Gods & Monsters(76)
I grin. Why wouldn’t I? It feels like I can breathe for the very first time in hours, in days, even. I know Milo’s grumbling behind me and the couple on the table are looking at me weirdly. I don’t mind. I leave everything and run to him. He clutches me in a tight hug as soon as I touch his body.
God, his smell, his soft t-shirt, his strong, powerful arms. Everything makes me want to abandon the world and be with him, locked up somewhere for the rest of my life.
“You wanna get out of here?” he murmurs in my hair.
I kiss the center of his chest before looking up at him. “Yes.”
Then he’s giving me a boost and my thighs go around his waist and my ankles cross at the small of his back. We’re walking out in the wake of Milo’s shouts.
Something comes over me and I do what I’ve never done before. I flip the bird. Literally. I tell Milo that I don’t need this job or him by showing the most important finger of the human hand. I tell him that I have something better. I have my Abel, and he’s taking me away.
When we’re out of angry Milo’s sight, I move back and look at Abel. The sun is shining down on him, making his hair glow like a halo.
“I’m a bad waitress.” I kiss his nose.
Chuckling, he kisses my nose back. “I know, baby.”
I hit his shoulder. “It’s a stupid job, anyway. I don’t want it anymore.”
“Yeah? What do you want?”
There’s a ton of weight in his words, in his look. Maybe he’s been feeling the same thing that I’ve been feeling. Maybe he wants to continue this fantasy, as well.
“You didn’t say anything. You didn’t talk. I thought… I thought you were mad at me or something.”
“No. Not at you. Maybe at myself, though.” He swallows, his gaze flicking all over my face. “For thinking about doing it again and again and again. For thinking about never stopping.”
A relieved smile blooms on my lips. “Me too. I don’t want to stop. Not yet. Not when it makes me feel alive. Not when it makes me feel so close to you.”
He’s relieved too; I can see it. “Then we won’t stop.”
“But promise me that we’ll always talk to each other. We’ll always tell each other what we’re feeling.”
“I promise.”
I kiss his cheek. “Now, take me home and fuck me like a good husband.”
“Ah, bossy. Did anyone ever tell you that, Pixie?”
“Yes, my husband.” I grin.
“Smart man.”
“Eh, he’s all right.”
He bites my lower lip, making me squeal. As he starts walking, I remember something. “Oh, I have some ground rules.”
That amuses him. “Okay.”
I bat at his chest. “I’m serious.”
“Me too.”
“No coming inside me.”
He frowns, still walking. “Fuck that.”
I knew it. I knew it. I knew he loved that. I loved that too. I don’t know what happened to me back there. I was in a trance, too much in the moment.

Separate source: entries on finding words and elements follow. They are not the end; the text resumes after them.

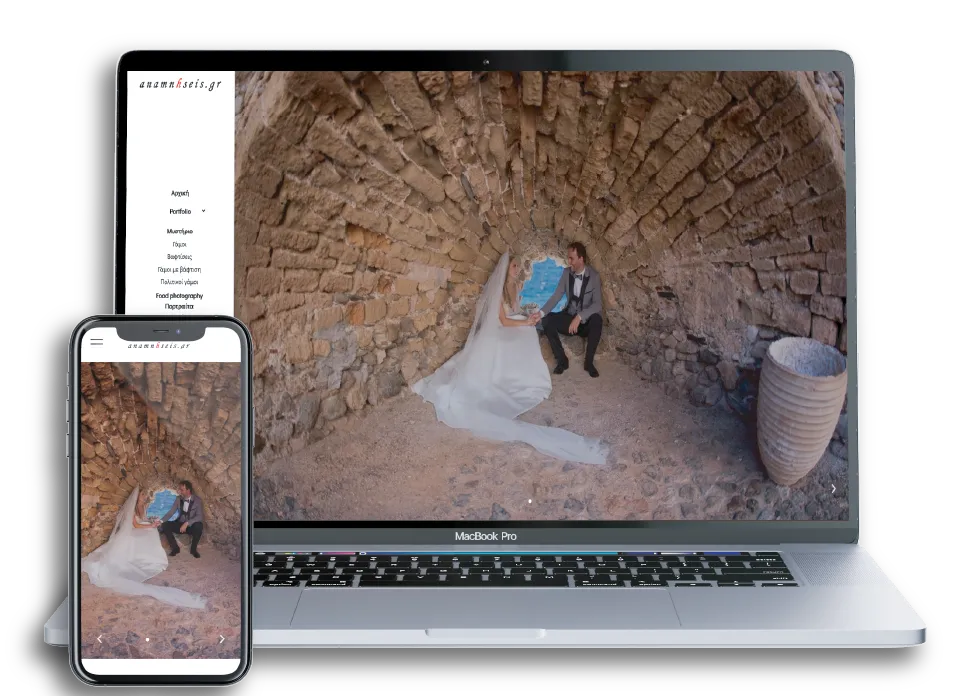Open the hamburger menu on the phone
Screen dimensions: 963x696
(x=97, y=342)
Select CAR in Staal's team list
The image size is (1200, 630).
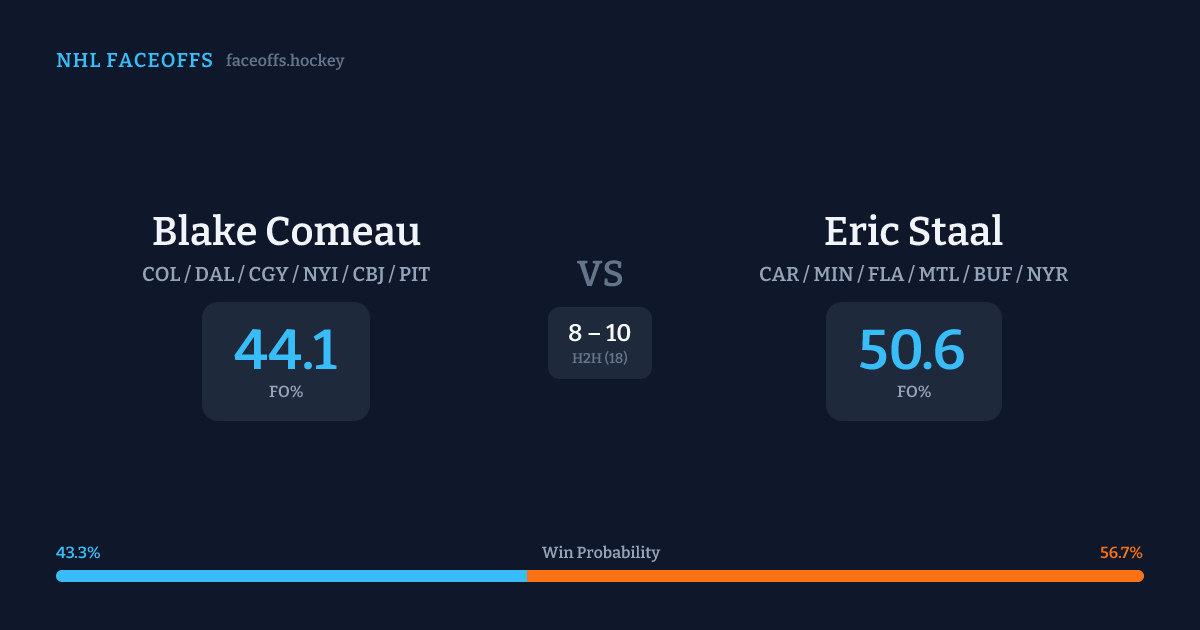tap(779, 274)
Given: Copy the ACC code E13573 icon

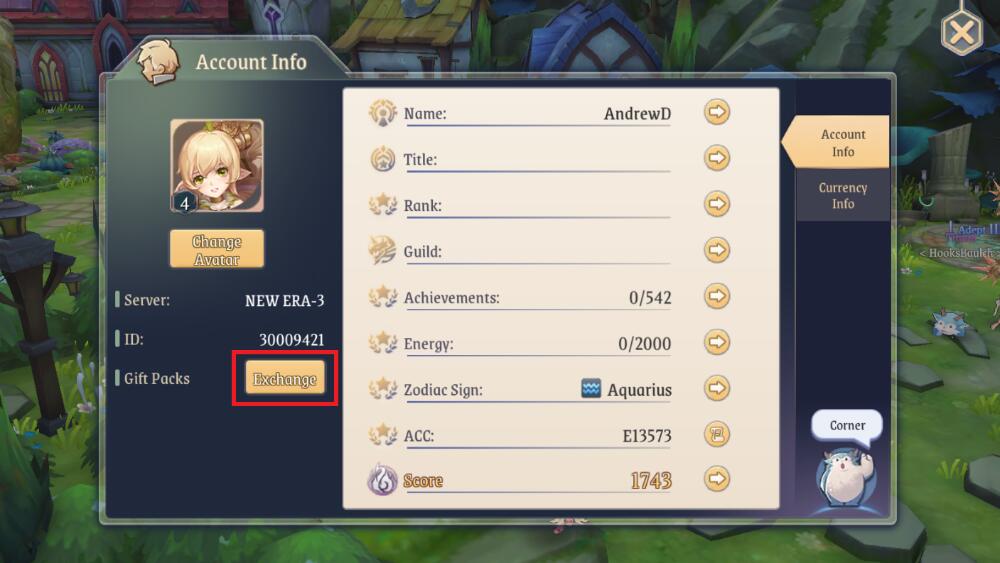Looking at the screenshot, I should coord(717,435).
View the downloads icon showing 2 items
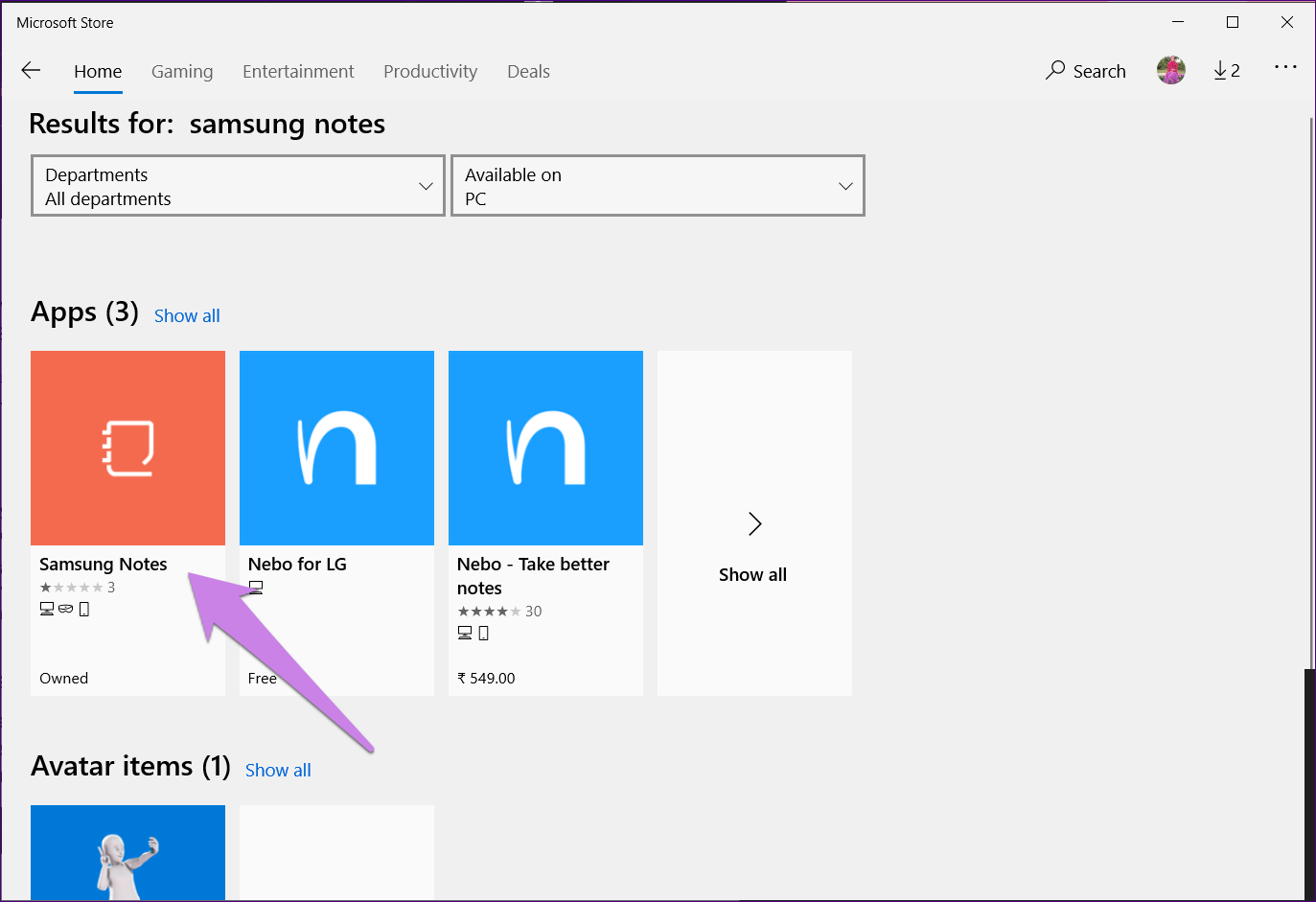 (1226, 70)

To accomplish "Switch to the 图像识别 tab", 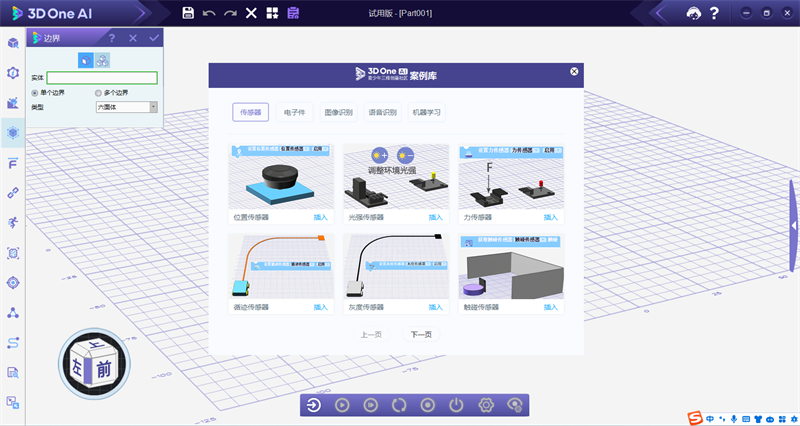I will point(339,112).
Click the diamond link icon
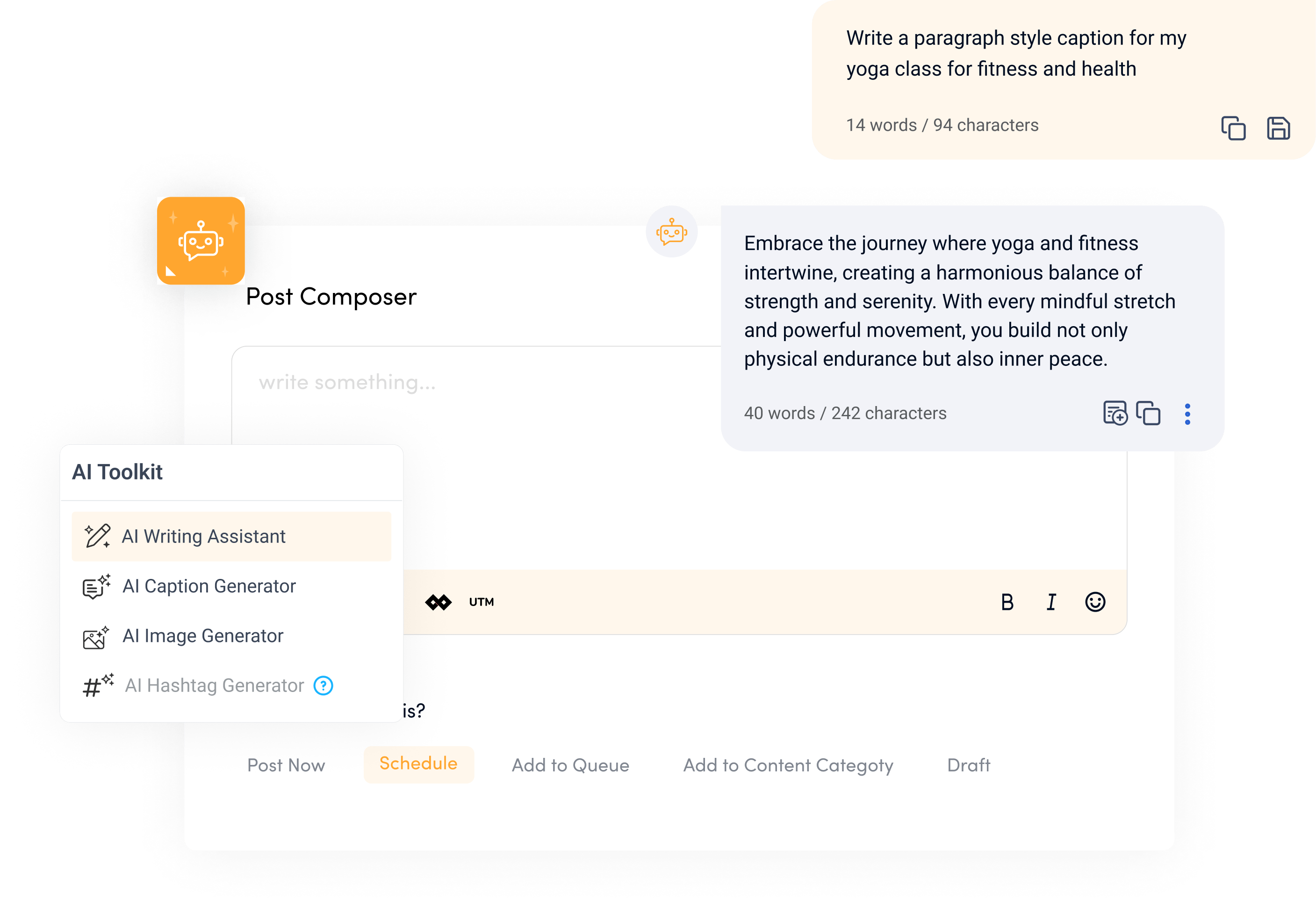This screenshot has height=913, width=1316. point(438,601)
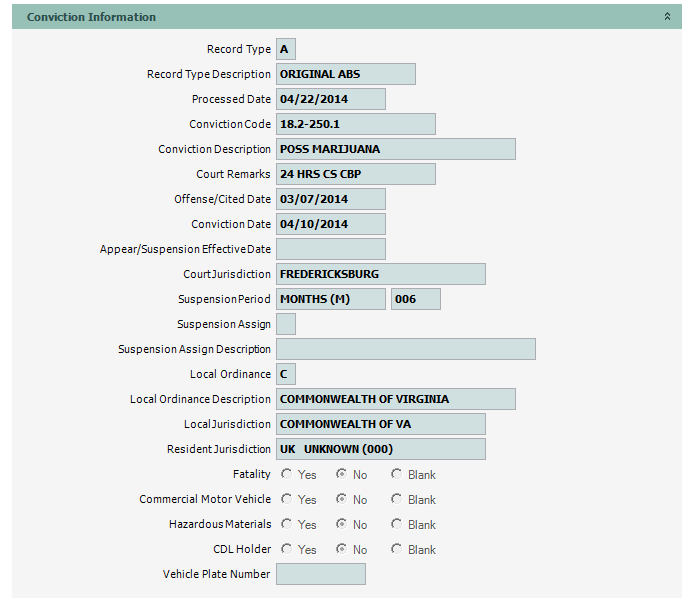Select Blank for CDL Holder

tap(397, 549)
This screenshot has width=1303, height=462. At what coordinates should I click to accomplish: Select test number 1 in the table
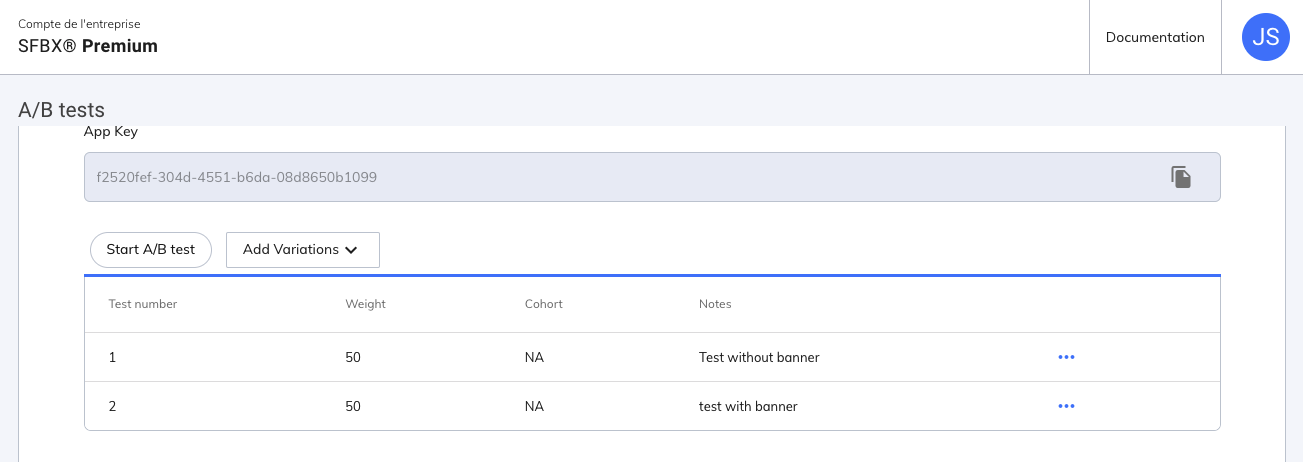click(112, 357)
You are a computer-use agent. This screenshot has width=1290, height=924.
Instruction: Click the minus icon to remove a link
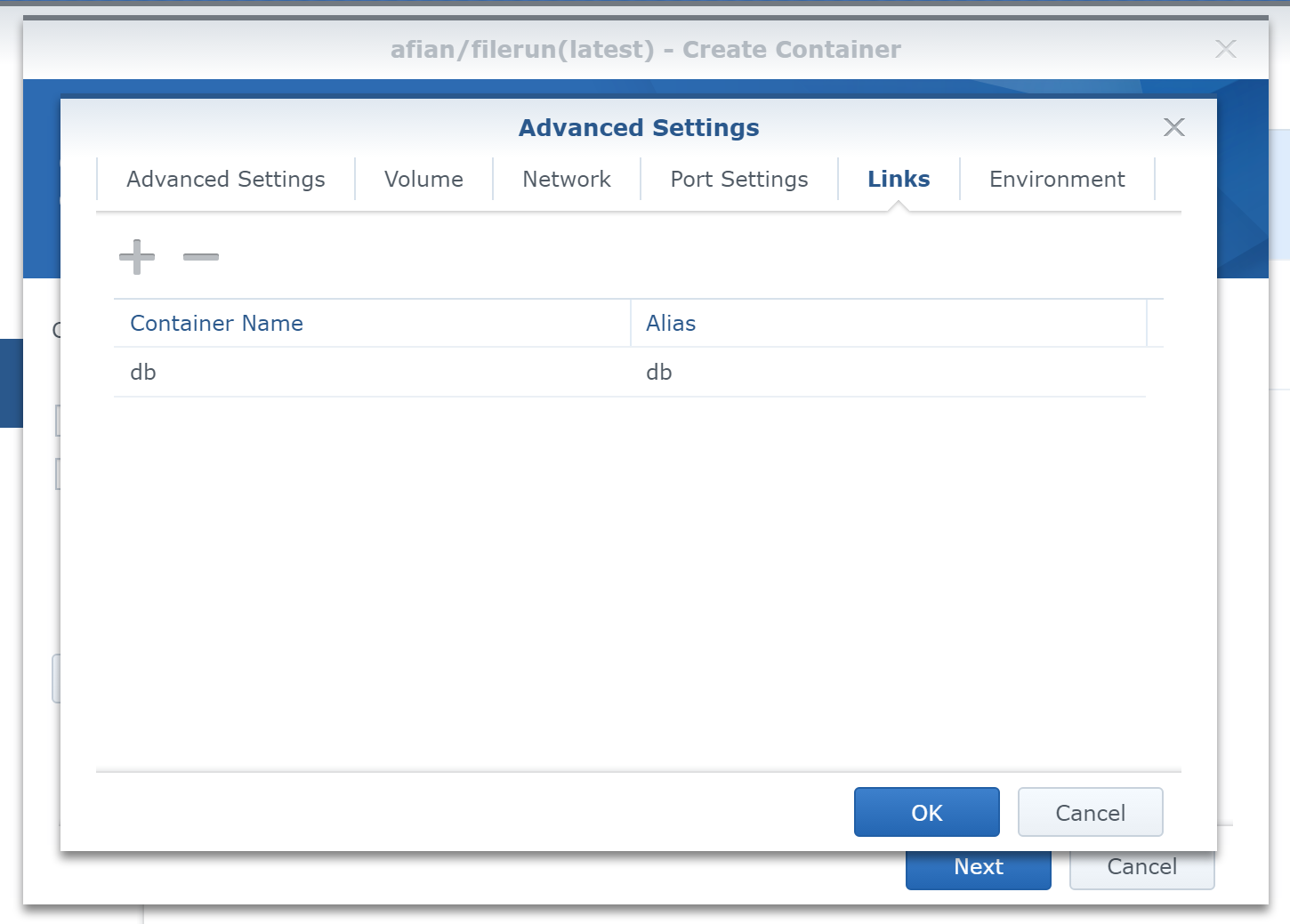(201, 257)
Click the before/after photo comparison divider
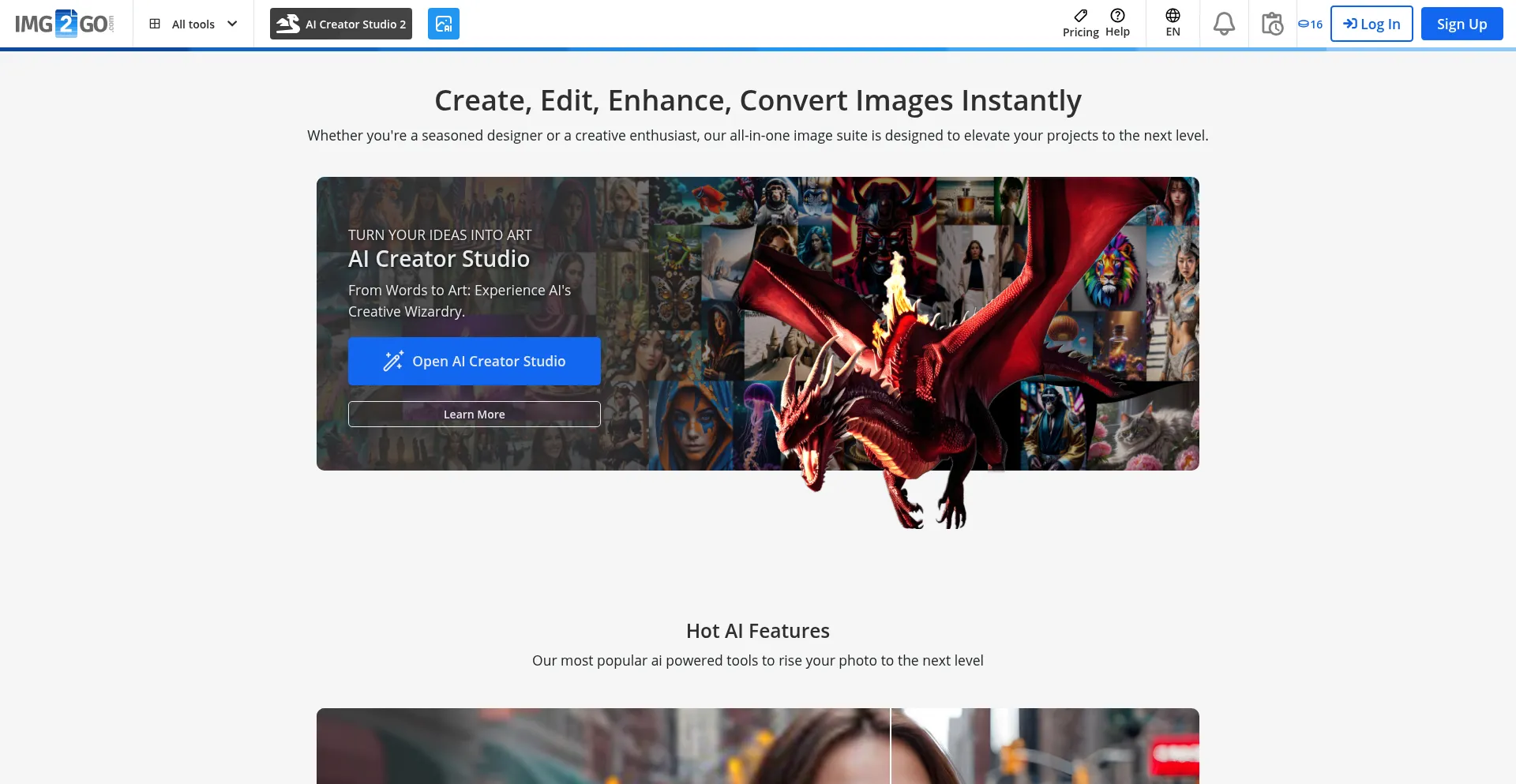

“Abel, what we did was stupid, okay? It was beyond stupid. I’m not on the pill, and you’re such a freaking baby about wearing condoms.” I press my forehead against his, trying to get my point across. “We need to be smart. We’re so young. We’re not ready for a baby. How are we ever going to raise a child?”
“If you think I’m coming anywhere outside of your tight little body, you’ve lost your mind.”
I can’t believe we’re having this discussion. On a sidewalk. People brush past us, some bumping into our bodies, but Abel’s like a rock. His steps hardly falter.
He thinks the world’s only made for the two of us.
“Fine. Then I’m going on the pill.”
He shrugs. “Sure.”
“Really?” I am suspicious. “You don’t mind.”
“Nope. Can’t say that I do.”
I study his face. “Oh, I know. You’re planning on doing something fishy about it, aren’t you? If I find my pills missing or if I find out that you’re switching them, I’m going to kill you.”
He smirks. “I don’t need to do that.”
“Why?”
He presses a hand on the back of my head, bringing me closer. “I don’t need to do any of that because every time you take a pill, I’m gonna pump you so full of my cum that your body’s gonna bend to my will.” He captures my gasp with his mouth. “Don’t you know that by now, Pixie? If I want you knocked up, you’re gonna get knocked up.”
I bite his lower lip as a punishment but the jerk only likes it. “That has to be the most arrogant thing you’ve ever said. No, actually, that has to be the most arrogant thing anyone’s ever said.”
He shrugs again, like he has no care in the world. None, whatsoever. “Call it whatever you want.”
“Okay, husband. I love you but let’s see who wins: science or the man who thinks he’s God.”
“I don’t think it. I am your god.”
I roll my eyes at him, annoyed. Even so, nothing can put a damper on my happiness. Nothing can destroy what I have: Abel and our fantasies.
***
A few days ago, I walked out on my job. It was irresponsible, childish and it’s exactly what we needed to do. We have new desires now. New needs. New wants.